On the Brink of War — America’s Christmas 1916

Power of Peace in the Time of War

Christmas 1916 found America walking a tightrope of neutrality as the World endured the third year of the Great War.  While the Assassination of Austrian Archduke Franz Ferdinand and his wife Sophie in June 1914 precipitated the global conflict, the roots of the war lay in a longstanding system of interlocking alliances and lethal gamesmanship.  While war in Western Europe may seem unthinkable today, people speaking German and people speaking French (and people speaking English) had been shooting at each other pretty much since there were people speaking German and French (and English).

So in the summer of 1914, Austria-Hungary declared war on Serbia. Czarist Russia came in on the side of Serbia.  Germany then mobilized against Russia while demanding France stay out of the conflict despite treaty obligations (hoping to avoid a two-front war).  Germany then attacked Luxembourg and declared war on France when Belgium refused to permit German troops to cross its borders.  The UK then declared war on Germany in response to the incursion into Belgium.  And the dominoes fell and Europe got is Great War.

So two entangled alliances took the field.  Germany and Austria-Hungary were the core of the Central Powers, supported by the Ottoman Empire (reduced after the war to the modern nation of Turkey).  The Allied Powers began with Russia, France and the British Empire, along with Serbia, Montenegro, and Belgium.  Japan and Italy even allied with the Allies in the First World War.

On the Western Front, the German and French armies dug into trench warfare across Belgium and France—the Battle of Verdun lasted from February to December 1916, with 700,000 to 1,000,000 casualties in total.  The British Army joined the French on the offense in the Battle of the Somme from July to November 1916.  The Brits lost 420,000 casualties in the Somme, the French 200,000 and the German an estimated 500,000.  In December 1914, in the first year of the war, regular soldiers from both sides took up the spontaneous Christmas truce, putting down their guns for pick-up games of soccer and share good will.  The holiday truce was not to recur again.

On the Eastern Front, Russia quickly attacked Austrian Galicia and East Prussia at the start of hostilities, but were driven back and lost Warsaw in 1915.  In November 1916, Germany and Austria re-created the Kingdom of Poland from formerly Russian territory as a puppet state.  Dissatisfaction with the war grew in Russia as Tsar Nicholas led from the Austrian front, leaving governance to Empress Alexandra and the now infamous Grigori Rasputin, until his assassination at the end of December 1916.  Revolution was coming to Russia in the New Year, which would collapse the Eastern Front, but this was not a foregone conclusion at Christmas time.

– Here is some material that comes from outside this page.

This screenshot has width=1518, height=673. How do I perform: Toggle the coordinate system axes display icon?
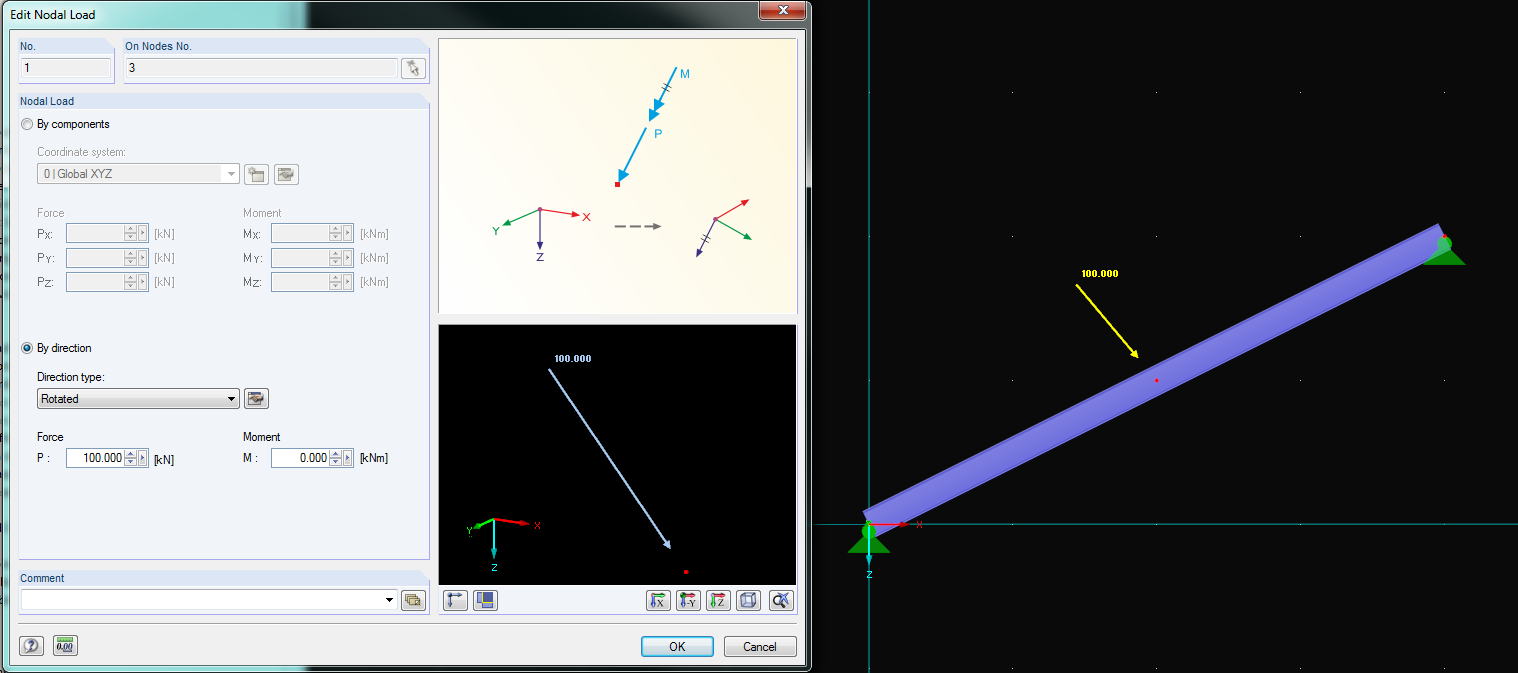455,600
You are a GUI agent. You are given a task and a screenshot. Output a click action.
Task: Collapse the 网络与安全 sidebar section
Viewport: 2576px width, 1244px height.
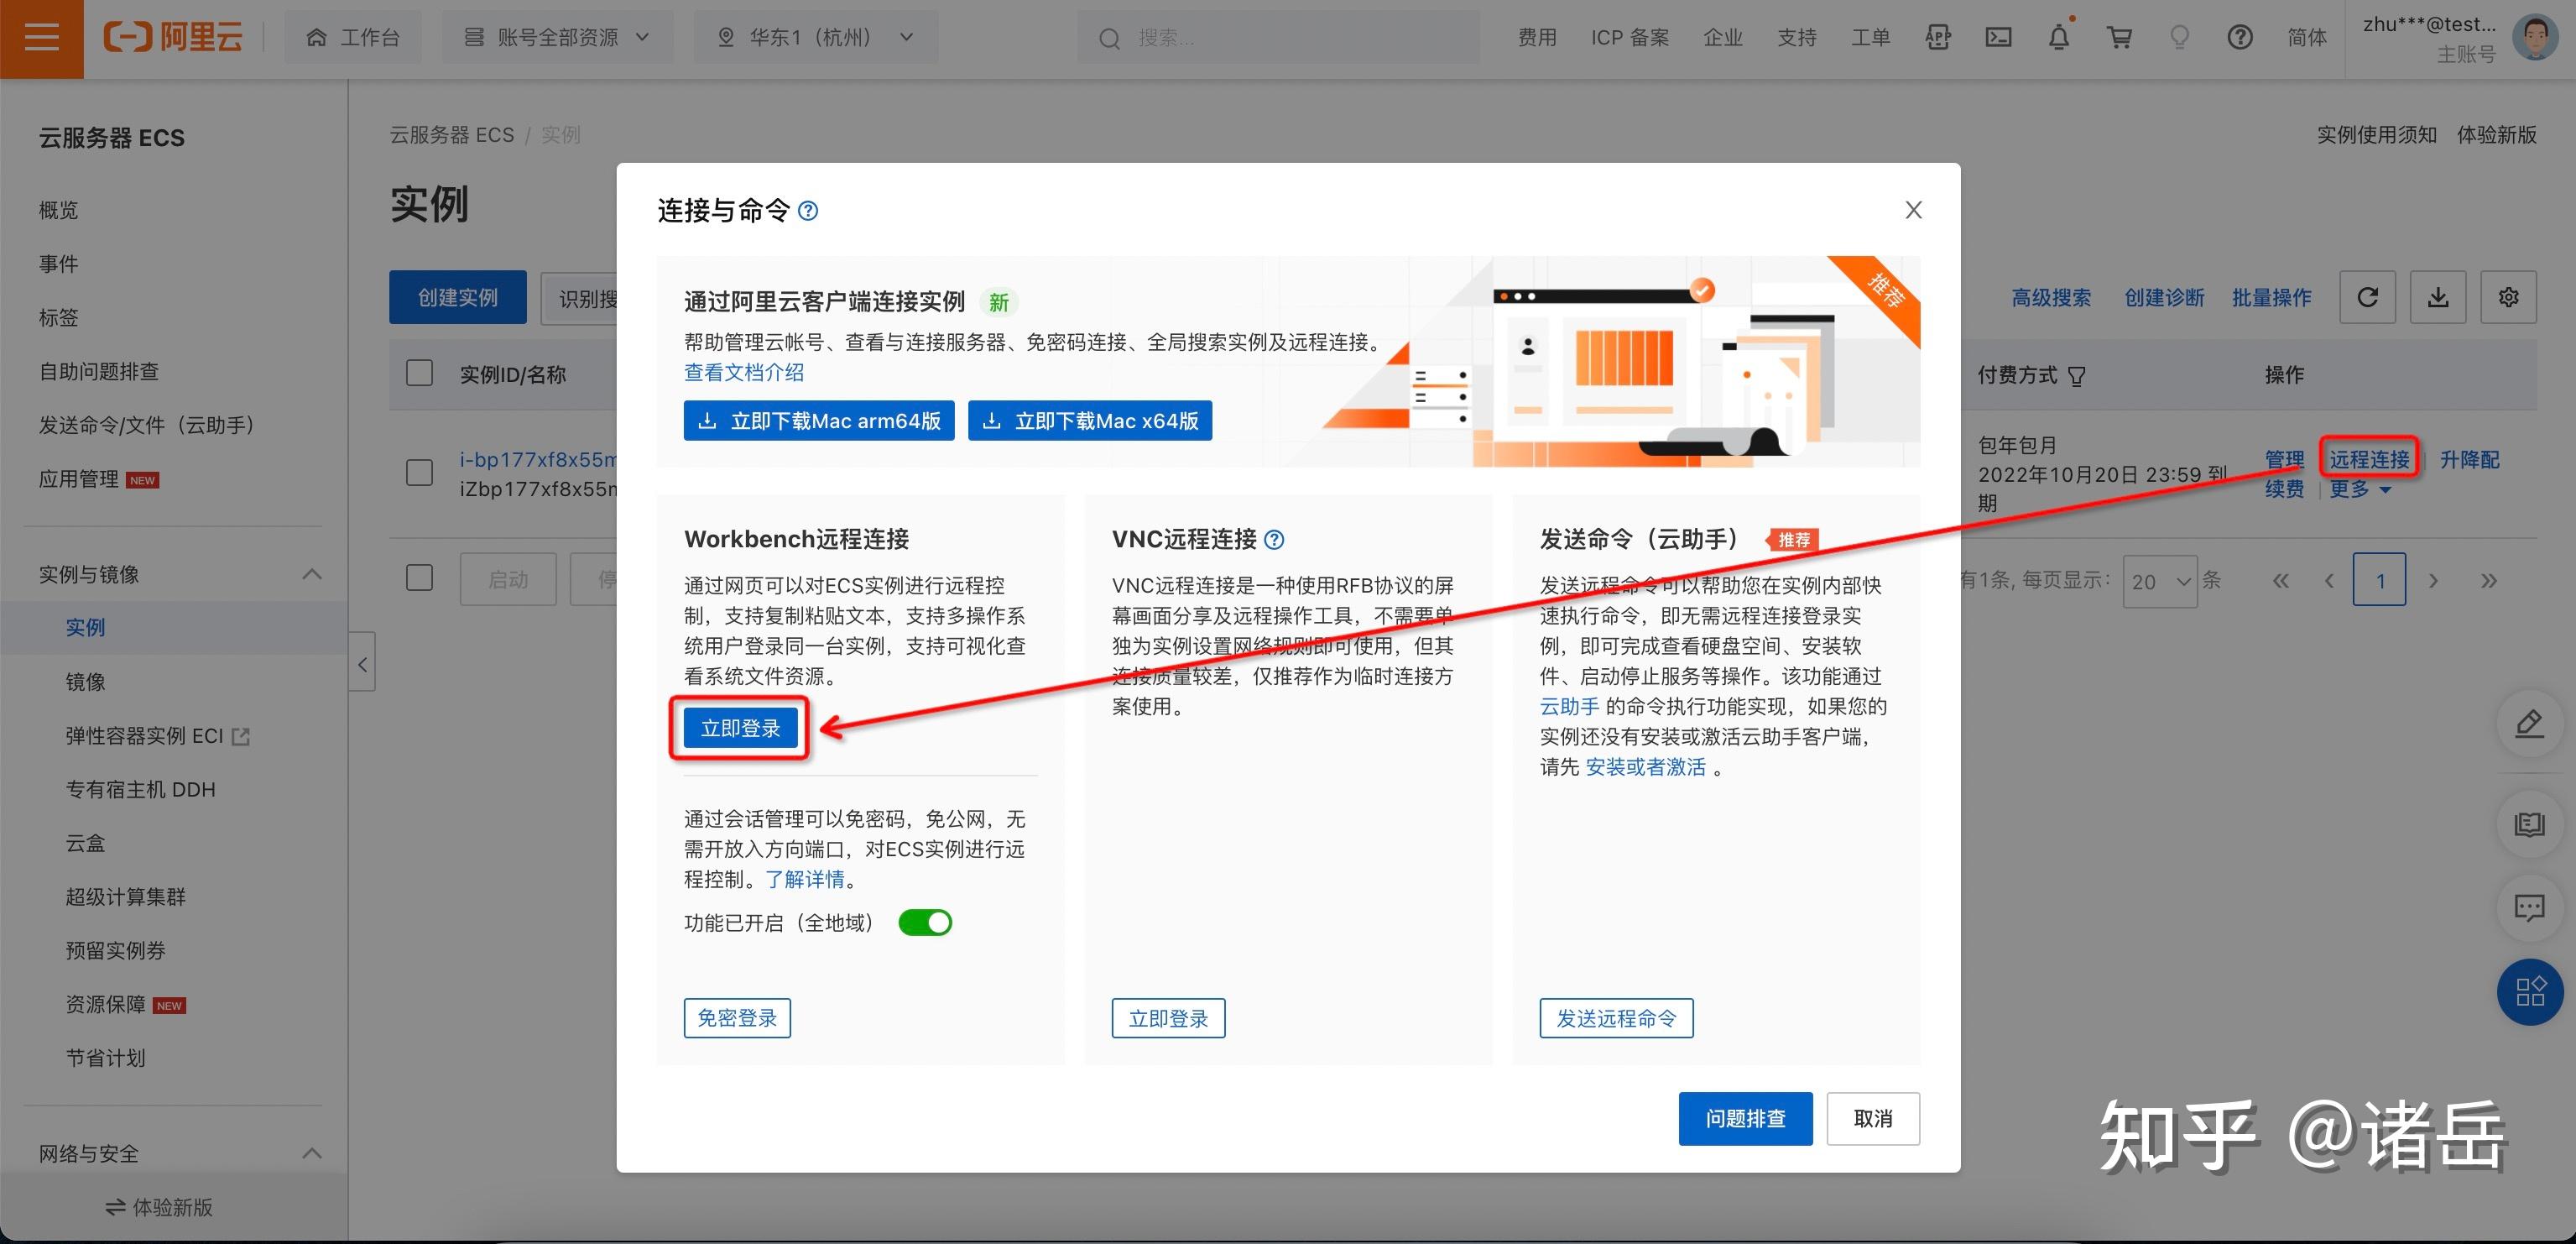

In the Balkans, Austria-Hungary and Serbia, and their allies, attacked and counter-attacked.  Bulgaria declared war on Serbia, while Romania later came in for the Allies.  In Greece. the pro-German King Constantine and Franco-Britsh forces contended for control before the King abdicated.  Meanwhile, Italy, which had been allied with Germany and Austria-Hungary, had secretly allied with France with an eye on gaining territory on the Dalmatian coast.  In May 1915, Italy declared war on Germany but suffered from poor strategies and tactics in the mountainous terrain.  From April 1915 to January 1916, Britain, France and Russia engaged the Ottomans in the ill-fated Gallipoli Campaign, causing about 250,000 casualties on each side.  Winston Churchill, veteran of India and the Boer Wars, served in the British Admiralty at the beginning of the war but resigned after the Gallipoli campaign, going on to serve on the Western Front.

The United States of America stood on the sidelines through all this, for the most part.  However, on the high seas German cruisers and the British Royal Navy systematically hunted each other and each others merchant ships.  In 1915, German U-boats sunk the passenger ship RMS Lusitania without warning, sending 1,198 passengers and crew to a watery grave, leading to widespread condemnation from neutral nations as a breach of international law.  Sinking the Lusitania, on top of the 1914 Rape of Belgium, seemed to have broken American opinion in favor of war, despite equally wide-spread isolationism in the U.S. leading up to the Presidential election of 1916.

Looking back a century later, it might seem obvious that America would get sucked into the Great War.  The Central Powers and Allies had extended their battle fronts from Europe across the Middle East, Africa and the Orient.  Unrestricted naval and submarine warfare put Americans and American merchants in very real danger everywhere.  But at the time, the Great War had not hit the homeland.  While Pancho Villa had crossed the Mexican border, at Christmas 1916 we were still weeks away from the devastating Zimmermann telegram.  At Christmas 1916, it was still THEIR war.  It was soon to become OUR war.